WHAT YOU NEED TO DO ->
Pull out the stretch of lines from the one containing "Task: Click the print hexagon icon" through the last line, reproducing them exactly and leaving the pictures out of your answer.
----------
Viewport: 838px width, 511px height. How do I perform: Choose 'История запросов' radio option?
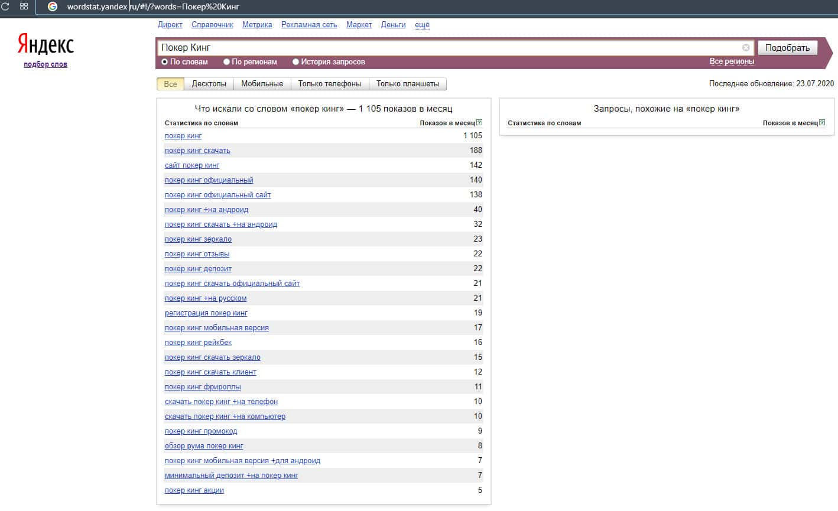[295, 62]

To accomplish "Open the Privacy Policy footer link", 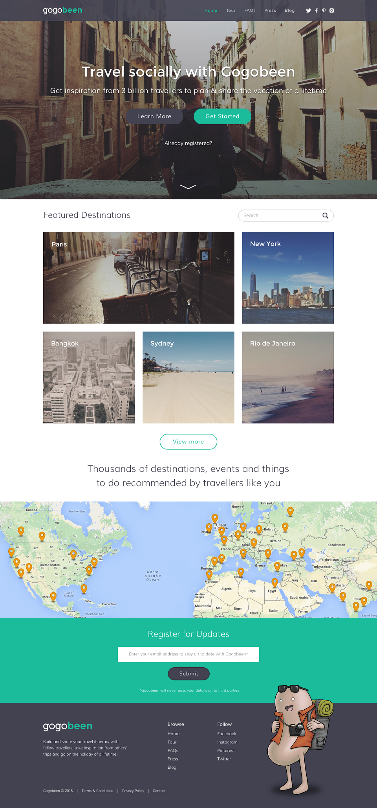I will 133,791.
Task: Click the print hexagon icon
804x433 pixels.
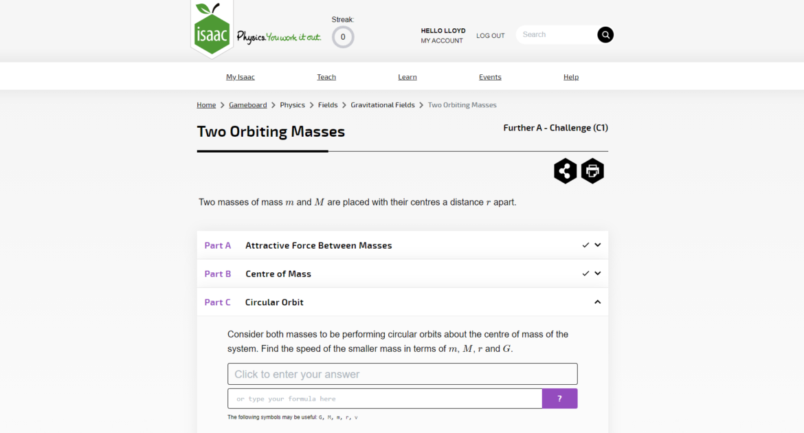Action: (x=592, y=171)
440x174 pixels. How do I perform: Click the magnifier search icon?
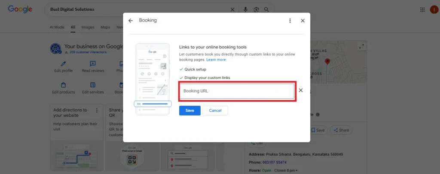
----------
FULL SOLUTION ->
Task: Click the print hexagon icon
804x433 pixels.
Action: (x=592, y=171)
440x174 pixels. How do I perform: Click the magnifier search icon?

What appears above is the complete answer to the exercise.